Continuando il lavoro di “ Una valutazione possibile” , credo occorra proseguire con rinnovata lena nella costruzione secondo il metodo fenomenologico/ermeneutico di una teoria della valutazione generativa di pratiche rigorose di ricerca; su questa poi si farà perno per sistemi di rappresentazione al pubblico che rendano giustizia al grande valore della nostra scuola e dei nostri insegnanti. Magari a costo di esser partigiani come quelli dell’ altro fronte.
L’ impegno ha anche rilevanza politica: se non vi è un modello di valutazione scientificamente fondato (oltre che generalmente rispettato, se non condiviso, dalla comunità degli studiosi e dei docenti) valutare diviene un’arma contro la libertà d’insegnamento. Un apparato retorico.

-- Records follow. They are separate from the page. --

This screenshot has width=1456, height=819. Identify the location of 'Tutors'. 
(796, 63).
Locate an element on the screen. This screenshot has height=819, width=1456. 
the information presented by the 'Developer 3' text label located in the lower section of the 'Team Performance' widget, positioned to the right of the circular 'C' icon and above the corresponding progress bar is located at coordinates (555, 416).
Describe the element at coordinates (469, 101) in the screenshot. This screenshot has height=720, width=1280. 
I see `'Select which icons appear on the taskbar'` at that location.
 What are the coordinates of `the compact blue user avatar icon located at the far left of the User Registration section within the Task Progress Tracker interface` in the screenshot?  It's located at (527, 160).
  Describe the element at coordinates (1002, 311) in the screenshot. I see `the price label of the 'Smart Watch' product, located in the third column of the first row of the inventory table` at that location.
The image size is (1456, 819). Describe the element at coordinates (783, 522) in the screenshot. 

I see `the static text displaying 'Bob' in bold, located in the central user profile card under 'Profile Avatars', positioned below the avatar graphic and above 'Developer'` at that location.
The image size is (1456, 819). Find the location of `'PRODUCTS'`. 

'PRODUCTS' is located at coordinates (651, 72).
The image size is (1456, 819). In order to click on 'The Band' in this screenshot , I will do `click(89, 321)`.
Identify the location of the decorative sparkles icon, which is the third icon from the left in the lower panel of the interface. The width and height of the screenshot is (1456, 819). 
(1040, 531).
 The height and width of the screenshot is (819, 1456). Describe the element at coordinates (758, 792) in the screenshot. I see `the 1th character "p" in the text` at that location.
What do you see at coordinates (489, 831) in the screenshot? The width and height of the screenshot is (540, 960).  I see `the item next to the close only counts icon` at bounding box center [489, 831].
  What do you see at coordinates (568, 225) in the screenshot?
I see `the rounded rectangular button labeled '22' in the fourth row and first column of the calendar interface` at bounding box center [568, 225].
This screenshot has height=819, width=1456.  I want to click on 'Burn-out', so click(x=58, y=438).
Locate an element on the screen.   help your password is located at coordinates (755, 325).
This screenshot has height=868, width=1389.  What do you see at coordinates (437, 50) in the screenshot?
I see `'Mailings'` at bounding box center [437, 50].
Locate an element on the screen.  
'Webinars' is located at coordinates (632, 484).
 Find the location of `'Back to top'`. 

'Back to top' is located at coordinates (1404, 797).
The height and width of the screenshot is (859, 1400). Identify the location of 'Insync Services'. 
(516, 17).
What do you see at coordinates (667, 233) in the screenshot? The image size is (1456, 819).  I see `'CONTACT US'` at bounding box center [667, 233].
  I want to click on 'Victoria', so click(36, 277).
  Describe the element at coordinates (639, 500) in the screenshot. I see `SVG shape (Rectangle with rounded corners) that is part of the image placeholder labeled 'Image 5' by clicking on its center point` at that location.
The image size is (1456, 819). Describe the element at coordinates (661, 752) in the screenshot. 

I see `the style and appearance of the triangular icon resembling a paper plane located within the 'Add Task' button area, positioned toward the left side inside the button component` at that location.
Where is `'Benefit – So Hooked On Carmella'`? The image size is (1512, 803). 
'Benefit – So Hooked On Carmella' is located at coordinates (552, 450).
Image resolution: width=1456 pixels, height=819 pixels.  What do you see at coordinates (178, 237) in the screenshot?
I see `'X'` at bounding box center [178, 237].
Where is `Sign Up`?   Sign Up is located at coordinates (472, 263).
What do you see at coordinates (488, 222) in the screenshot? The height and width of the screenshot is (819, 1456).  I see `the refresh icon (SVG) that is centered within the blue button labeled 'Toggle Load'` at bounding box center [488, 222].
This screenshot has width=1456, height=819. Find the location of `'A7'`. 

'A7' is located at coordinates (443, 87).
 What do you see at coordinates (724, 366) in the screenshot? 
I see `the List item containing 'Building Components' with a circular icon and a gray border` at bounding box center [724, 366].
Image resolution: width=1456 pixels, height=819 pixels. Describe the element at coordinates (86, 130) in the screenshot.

Augurio per (lontani?) anni a venire
Come accade da molti, troppi anni anche con altre operazioni scientificamente discutibili, saremo disciplinati: gli ispettori (i pochi rimasti) sovrintenderanno, i dirigenti organizzeranno, gli insegnanti assisteranno. Socrate insegna che alle disposizioni dello Stato il funzionario deve comunque obbedire, pur rendendosi conto dei loro effetti; salvo sottoporle poi, dopo attento studio, a critica epistemologica ed etico-politica.
Ma pensiamo anche al futuro. Speriamo che la valutazione delle scuole possa acquisire negli anni venturi (quest’ anno non credo) una più aggiornata forma di ricerca, dunque, a mio avviso, fenomenologico-ermeneutica. Il tentativo potrebbe essere quello di elaborare scenari ed elementi progettuali per una teoria della valutazione che consenta di mettere in luce non eventi a suffragio di atti retorici ma atti scientifici. Occorre individuare esplicitamente i principi del metodo d’indagine e i processi configurativi, induttivi e deduttivi di costruzione teoretica e attuazione pratica. Per mettere il tutto a disposizione di chi proverà a valutare insegnanti, dirigenti e scuole (figuriamoci cosa accadrebbe se gli esiti delle prove di adesso fossero utilizzati per premiare/punire il cosiddetto “merito” ) o di chi sentirà il bisogno di strumenti epistemologicamente fondati se non altro per difendersi da valutazioni basate su modelli di “scientificità” e operazioni sempre più avvertiti da chi lavora nelle scuole come alieni.